28. Mai 2026
Drei Jahre Forschung für besseren Ziegenkäse: BÖL-Projekt stellt Ergebnisse vor
Einladung zur Online-Pressekonferenz | Mi, 25.06.2026 | 14 - 16 Uhr
Wie können handwerkliche Käsereien die Qualität von Ziegenkäse trotz natürlicher Schwankungen in der Ziegenmilch zuverlässig sichern? Antworten darauf liefert das BÖL-Verbundprojekt „Ziegenkäsequalität“, das nach dreieinhalb Jahren Forschung seine zentralen Ergebnisse in einer öffentlichen Online-Pressekonferenz vorstellt.

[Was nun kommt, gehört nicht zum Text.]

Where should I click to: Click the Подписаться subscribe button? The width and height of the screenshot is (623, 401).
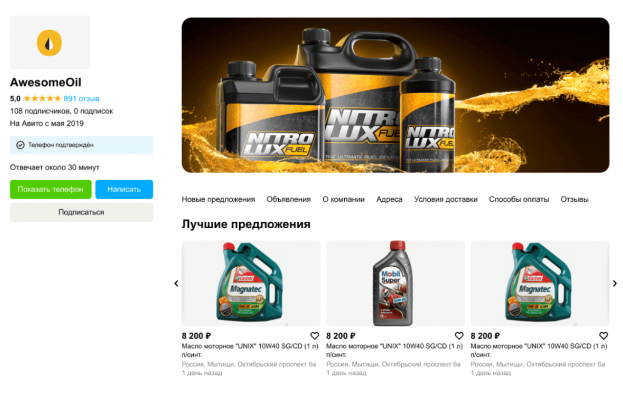pyautogui.click(x=81, y=212)
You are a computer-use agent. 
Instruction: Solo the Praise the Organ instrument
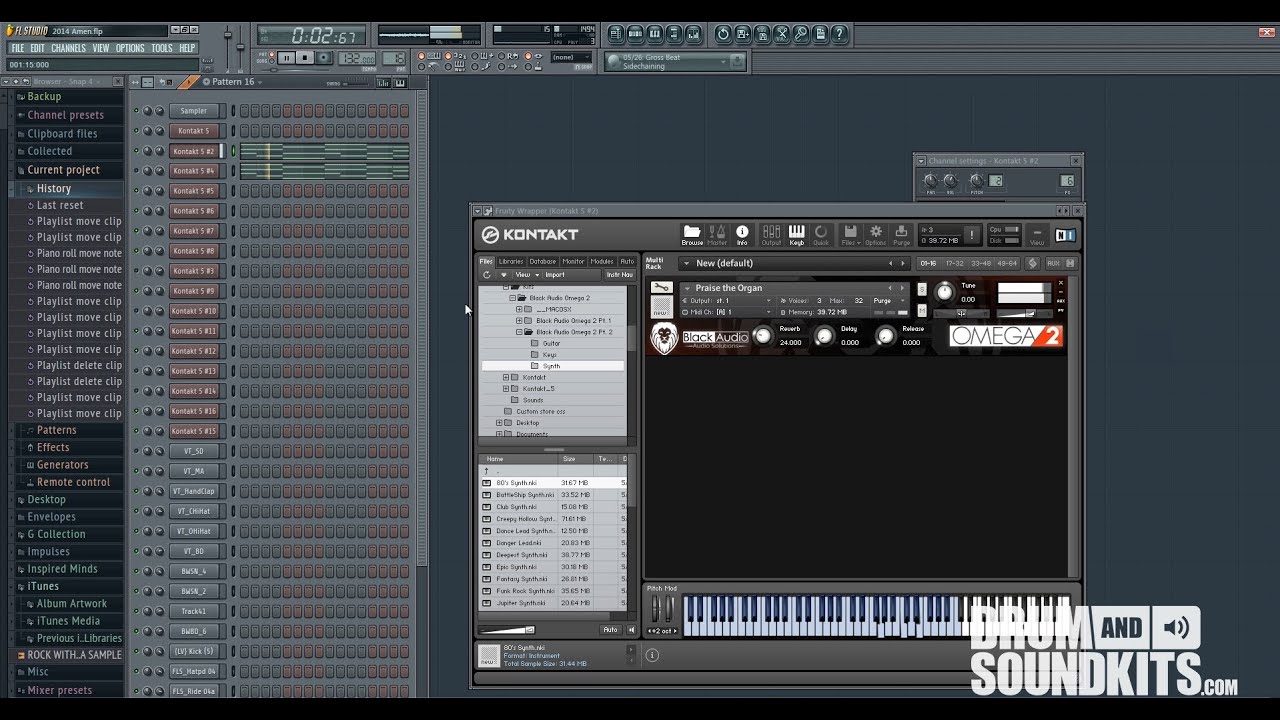[x=922, y=289]
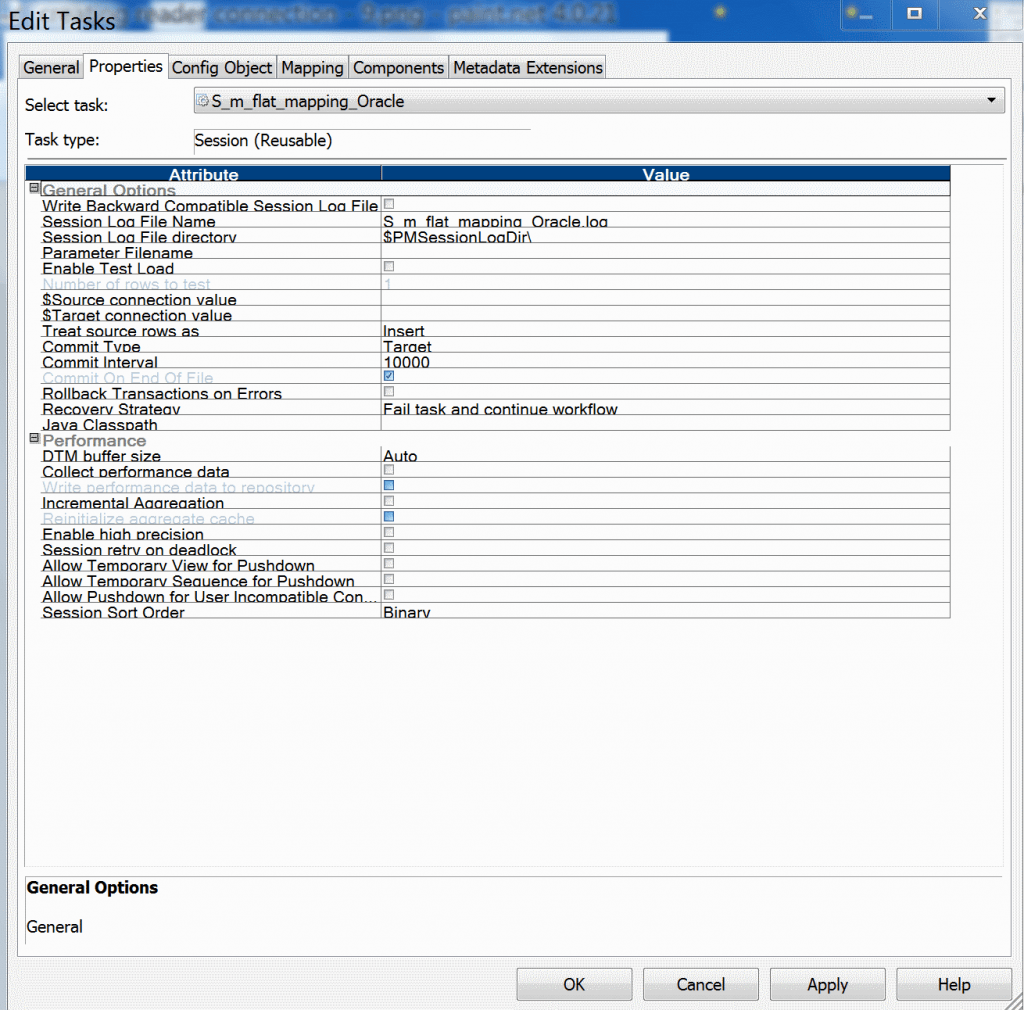Viewport: 1024px width, 1010px height.
Task: Enable Session retry on deadlock
Action: tap(388, 547)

Im Mittelpunkt des Projekts stand die Frage, wie sich saisonale Veränderungen in der Zusammensetzung von Ziegenmilch auf die handwerkliche Käseherstellung auswirken – und welche technologischen Maßnahmen eine gleichbleibend hohe Käsequalität ermöglichen.
Ziegenmilch schwankt – Käsequalität auch
Ziegenmilch unterliegt natürlichen jahreszeitlichen Veränderungen. Fett-, Protein- und insbesondere Caseingehalte variieren je nach Ablammzeit, Saison und betriebsindividuellen Bedingungen deutlich. Für handwerkliche Käsereien hat das direkte Auswirkungen auf die Verarbeitung:
- Gerinnungsverhalten der Milch
- Bruchbildung und Bruchfestigkeit
- Synärese und Molkeabgabe
- Käseausbeute
- Textur und sensorische Qualität des fertigen Käses
Gerade in kleinen und mittelständischen handwerklichen Betrieben gehören diese Schwankungen zum Produktionsalltag.

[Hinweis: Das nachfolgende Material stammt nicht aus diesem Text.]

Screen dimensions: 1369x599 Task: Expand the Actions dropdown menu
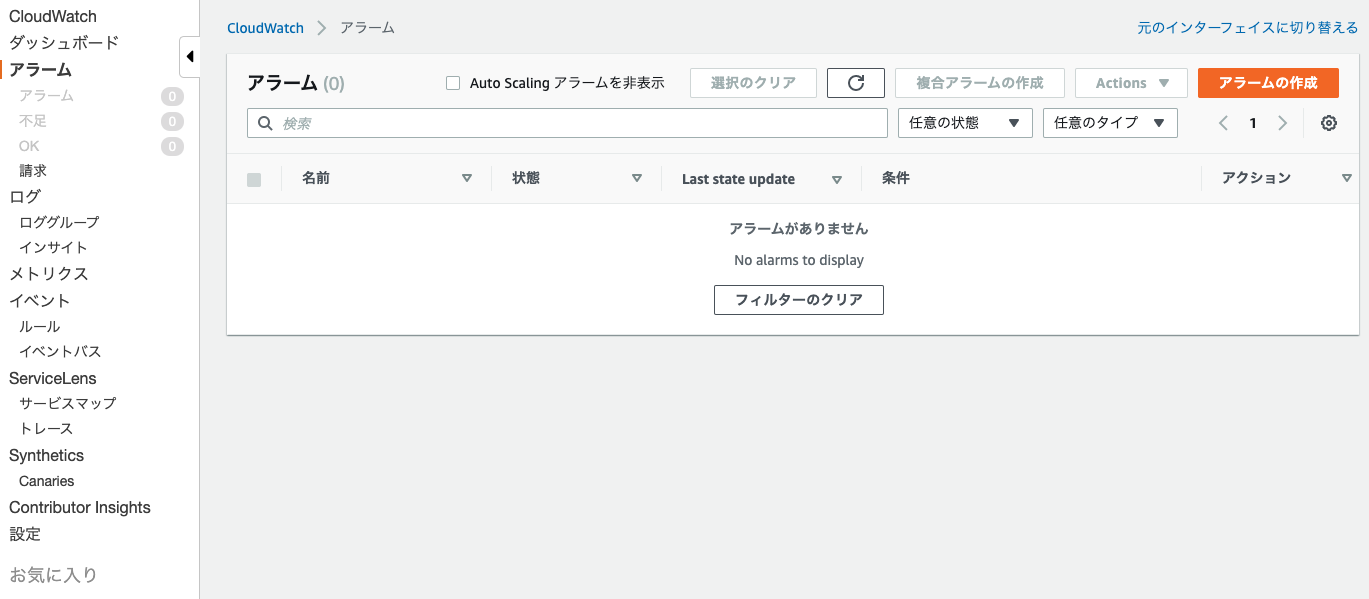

Forschungsergebnisse mit direktem Praxisnutzen
Das Verbundprojekt zeigt, dass sich natürliche Schwankungen in der Milchzusammensetzung durch gezielte technologische Anpassungen wirksam ausgleichen lassen.
Zu den zentralen Erkenntnissen gehören:
- deutliche betriebsindividuelle und saisonale Unterschiede in der Zusammensetzung von Ziegenmilch
- ein enger Zusammenhang zwischen Caseingehalt und Bruchfestigkeit
- saisonale Veränderungen im Gerinnungsverhalten
- erfolgreiche Kompensationsstrategien durch Anpassungen bei Temperaturführung, Kulturmanagement, Prozesssteuerung und gezielter Zugabe von Calciumchlorid
Die Ergebnisse liefern wertvolle Hinweise für die Qualitätssicherung in der handwerklichen Ziegenkäseproduktion.
Termine und Orte
- Termin: Mittwoch, 25. Juni 2026
- Uhrzeit: 14:00–16:00 Uhr
- Format: Online-Pressekonferenz
Anmeldung
Die Teilnahme ist kostenlos.- Online-Pressekonferenz: Anmeldung
Programm
- Vorstellung der zentralen Forschungsergebnisse aus dreieinhalb Jahren Projektarbeit
- Einordnung der Erkenntnisse zu Milchinhaltsstoffen, Gelbildung und Synärese
- Praxisstrategien für handwerkliche Käsereien
- Vorstellung geplanter Fachseminare und Schulungsangebote
- Diskussion und Fragen
Referent:innen
- Dr. Edith Kalka, Universität Kassel (Projektkoordination)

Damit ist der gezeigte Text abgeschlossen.